Reproduce the data verbatim, from its first line through the line containing "This screenshot has height=720, width=1280.", both ends included.

— START Entries —

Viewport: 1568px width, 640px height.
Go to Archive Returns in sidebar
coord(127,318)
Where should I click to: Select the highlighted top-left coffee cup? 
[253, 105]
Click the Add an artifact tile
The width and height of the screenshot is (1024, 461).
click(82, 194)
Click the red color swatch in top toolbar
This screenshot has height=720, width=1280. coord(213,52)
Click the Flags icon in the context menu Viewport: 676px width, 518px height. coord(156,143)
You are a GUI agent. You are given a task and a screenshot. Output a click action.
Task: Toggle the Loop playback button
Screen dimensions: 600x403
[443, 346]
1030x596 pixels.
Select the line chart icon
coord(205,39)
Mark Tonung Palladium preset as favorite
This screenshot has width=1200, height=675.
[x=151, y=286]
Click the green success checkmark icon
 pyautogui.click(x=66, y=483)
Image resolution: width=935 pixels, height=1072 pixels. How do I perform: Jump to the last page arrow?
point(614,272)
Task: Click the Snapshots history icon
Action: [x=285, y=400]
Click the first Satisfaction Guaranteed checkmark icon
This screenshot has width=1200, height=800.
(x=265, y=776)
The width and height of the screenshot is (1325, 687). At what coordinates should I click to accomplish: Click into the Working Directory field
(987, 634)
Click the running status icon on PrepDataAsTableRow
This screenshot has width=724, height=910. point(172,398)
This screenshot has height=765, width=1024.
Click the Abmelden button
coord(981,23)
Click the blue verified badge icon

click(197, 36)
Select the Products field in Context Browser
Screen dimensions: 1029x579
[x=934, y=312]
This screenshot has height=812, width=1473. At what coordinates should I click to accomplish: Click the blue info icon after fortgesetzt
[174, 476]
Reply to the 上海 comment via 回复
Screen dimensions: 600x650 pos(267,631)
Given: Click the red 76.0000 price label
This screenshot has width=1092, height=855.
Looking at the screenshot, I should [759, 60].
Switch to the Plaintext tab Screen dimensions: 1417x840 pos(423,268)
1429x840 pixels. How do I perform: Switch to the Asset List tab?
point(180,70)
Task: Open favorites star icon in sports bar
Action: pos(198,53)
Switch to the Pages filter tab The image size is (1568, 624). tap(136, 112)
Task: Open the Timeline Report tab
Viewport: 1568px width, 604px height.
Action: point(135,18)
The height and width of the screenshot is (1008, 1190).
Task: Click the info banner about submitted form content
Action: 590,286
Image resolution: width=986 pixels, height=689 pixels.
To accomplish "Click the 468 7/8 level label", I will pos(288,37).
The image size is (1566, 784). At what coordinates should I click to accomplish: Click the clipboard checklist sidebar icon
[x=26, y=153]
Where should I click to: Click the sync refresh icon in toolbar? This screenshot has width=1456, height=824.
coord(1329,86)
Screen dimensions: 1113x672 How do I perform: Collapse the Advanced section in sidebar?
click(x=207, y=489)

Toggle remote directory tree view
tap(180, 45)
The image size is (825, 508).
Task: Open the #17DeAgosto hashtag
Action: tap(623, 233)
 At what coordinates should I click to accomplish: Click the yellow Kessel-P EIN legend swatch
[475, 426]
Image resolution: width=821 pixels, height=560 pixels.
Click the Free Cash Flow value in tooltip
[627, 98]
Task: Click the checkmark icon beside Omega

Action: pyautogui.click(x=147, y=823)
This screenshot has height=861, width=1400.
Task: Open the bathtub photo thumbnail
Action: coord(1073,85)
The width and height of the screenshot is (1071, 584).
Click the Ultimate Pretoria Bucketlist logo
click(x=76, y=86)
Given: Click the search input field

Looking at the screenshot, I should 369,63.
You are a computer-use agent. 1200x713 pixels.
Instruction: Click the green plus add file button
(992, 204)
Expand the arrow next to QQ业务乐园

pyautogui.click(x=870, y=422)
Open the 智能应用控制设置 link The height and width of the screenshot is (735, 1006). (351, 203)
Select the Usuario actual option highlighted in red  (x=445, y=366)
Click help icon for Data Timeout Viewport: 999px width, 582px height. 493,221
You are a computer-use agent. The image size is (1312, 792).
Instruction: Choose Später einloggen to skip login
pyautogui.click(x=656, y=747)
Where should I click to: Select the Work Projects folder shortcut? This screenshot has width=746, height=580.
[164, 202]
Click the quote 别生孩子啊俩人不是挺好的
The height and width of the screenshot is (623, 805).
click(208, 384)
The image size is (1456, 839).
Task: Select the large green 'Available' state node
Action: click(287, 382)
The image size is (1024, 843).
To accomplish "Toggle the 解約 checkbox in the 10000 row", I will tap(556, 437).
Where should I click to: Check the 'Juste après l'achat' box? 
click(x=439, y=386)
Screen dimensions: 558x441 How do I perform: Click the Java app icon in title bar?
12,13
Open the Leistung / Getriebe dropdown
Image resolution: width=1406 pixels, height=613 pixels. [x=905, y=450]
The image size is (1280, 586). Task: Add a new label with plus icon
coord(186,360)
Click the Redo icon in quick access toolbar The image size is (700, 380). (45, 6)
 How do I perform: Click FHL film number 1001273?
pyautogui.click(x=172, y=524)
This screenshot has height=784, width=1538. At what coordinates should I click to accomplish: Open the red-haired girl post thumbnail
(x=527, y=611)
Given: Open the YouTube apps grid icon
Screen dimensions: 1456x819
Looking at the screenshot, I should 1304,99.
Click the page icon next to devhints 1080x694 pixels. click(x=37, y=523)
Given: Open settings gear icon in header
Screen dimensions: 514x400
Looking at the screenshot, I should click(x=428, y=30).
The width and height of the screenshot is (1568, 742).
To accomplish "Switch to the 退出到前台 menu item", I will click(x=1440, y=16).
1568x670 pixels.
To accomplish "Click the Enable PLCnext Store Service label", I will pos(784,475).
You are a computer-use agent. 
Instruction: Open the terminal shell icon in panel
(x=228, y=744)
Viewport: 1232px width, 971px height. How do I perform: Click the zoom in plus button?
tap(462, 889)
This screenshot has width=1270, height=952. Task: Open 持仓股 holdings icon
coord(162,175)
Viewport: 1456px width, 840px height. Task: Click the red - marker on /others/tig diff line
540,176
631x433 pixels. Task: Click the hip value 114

— END Entries —

Response to this task ::
Viewport: 1568px width, 640px height.
Go to Archive Returns in sidebar
coord(127,318)
Where should I click to: Select the highlighted top-left coffee cup? 
[253, 105]
Click the Add an artifact tile
The width and height of the screenshot is (1024, 461).
click(82, 194)
Click the red color swatch in top toolbar
This screenshot has height=720, width=1280. coord(213,52)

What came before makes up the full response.